Однако Роуз проявила свое обычное упрямство и настойчивость:
— Нет, нет, ни за что, девочка. У меня есть для тебя очень подходящее платье. Его надевала в день свадьбы твоя мать, и это самое необыкновенное платье из всех, что мне когда-либо приходилось видеть. Если память мне не изменяет, оно должно быть в одной из коробок на чердаке. Найди его и проверь, хорошо ли оно сидит. Но, с другой стороны, ты так похожа на свою мать, что я удивлюсь, если оно тебе не подойдет.

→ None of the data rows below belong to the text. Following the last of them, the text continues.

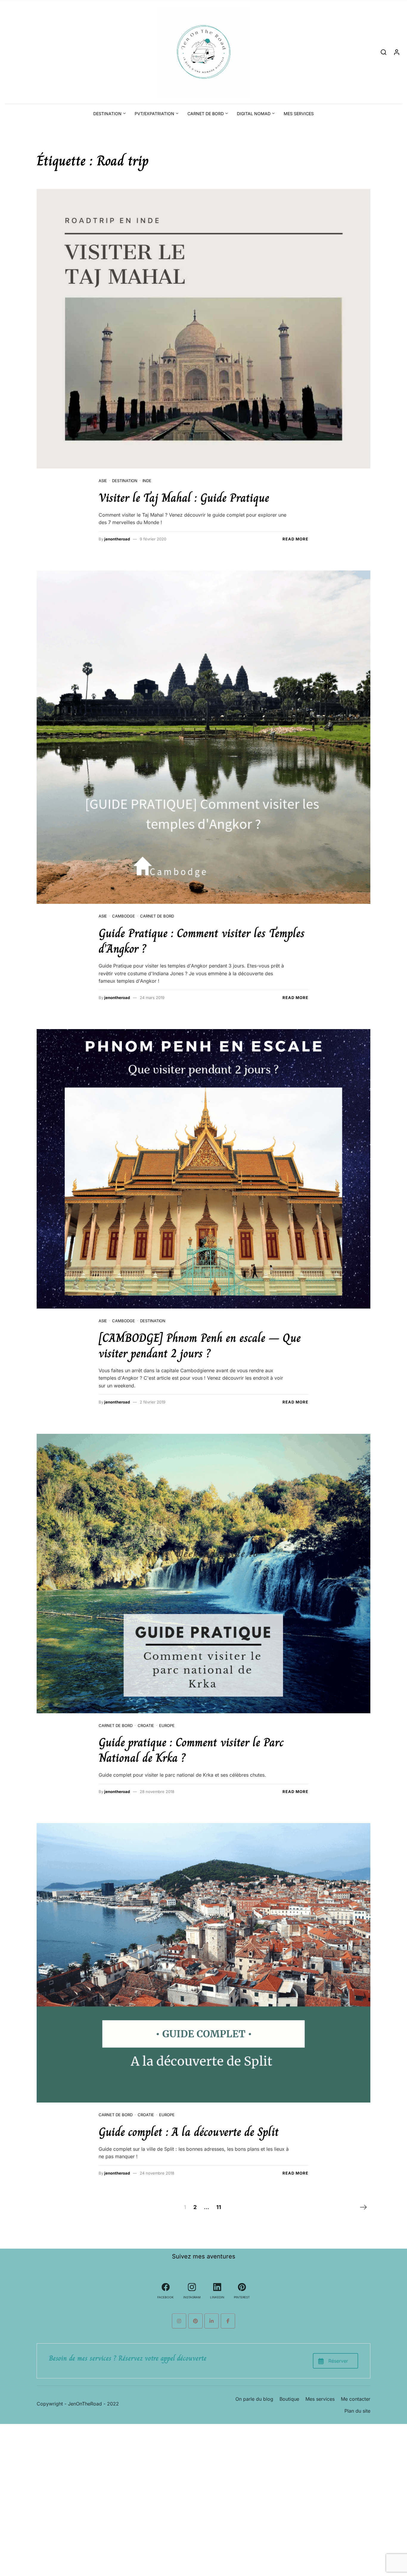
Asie (103, 480)
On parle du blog (254, 2399)
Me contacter (355, 2399)
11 (218, 2207)
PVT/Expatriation (154, 113)
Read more (295, 539)
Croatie (146, 1725)
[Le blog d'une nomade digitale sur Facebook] (228, 2321)
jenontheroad (117, 539)
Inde (146, 480)
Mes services (299, 113)
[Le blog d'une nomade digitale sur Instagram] (179, 2321)
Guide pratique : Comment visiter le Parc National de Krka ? (191, 1750)
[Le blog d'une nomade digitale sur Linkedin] (211, 2321)
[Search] (383, 52)
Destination (107, 113)
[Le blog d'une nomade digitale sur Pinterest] (195, 2321)
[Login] (397, 52)
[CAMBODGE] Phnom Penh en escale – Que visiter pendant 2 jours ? (200, 1345)
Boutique (289, 2399)
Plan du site (357, 2411)
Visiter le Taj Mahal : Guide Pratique (184, 497)
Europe (167, 1725)
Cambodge (123, 916)
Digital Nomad (254, 113)
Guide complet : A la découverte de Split (189, 2131)
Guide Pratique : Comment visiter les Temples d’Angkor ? (202, 941)
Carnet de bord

Лия повиновалась, но весьма неохотно. Потребовалось организовать настоящие раскопки, но вот наконец ей удалось обнаружить громадную, плотно запечатанную коробку, на которой были написаны имя ее матери и дата ее свадьбы с отцом. Обтерев пыль, Лия потащила коробку вниз. Она не стала возвращаться в кухню, решив, что лучше одна у себя в комнате как следует рассмотрит венчальное платье матери. Заперев дверь, она поставила коробку на пол и осторожно открыла крышку.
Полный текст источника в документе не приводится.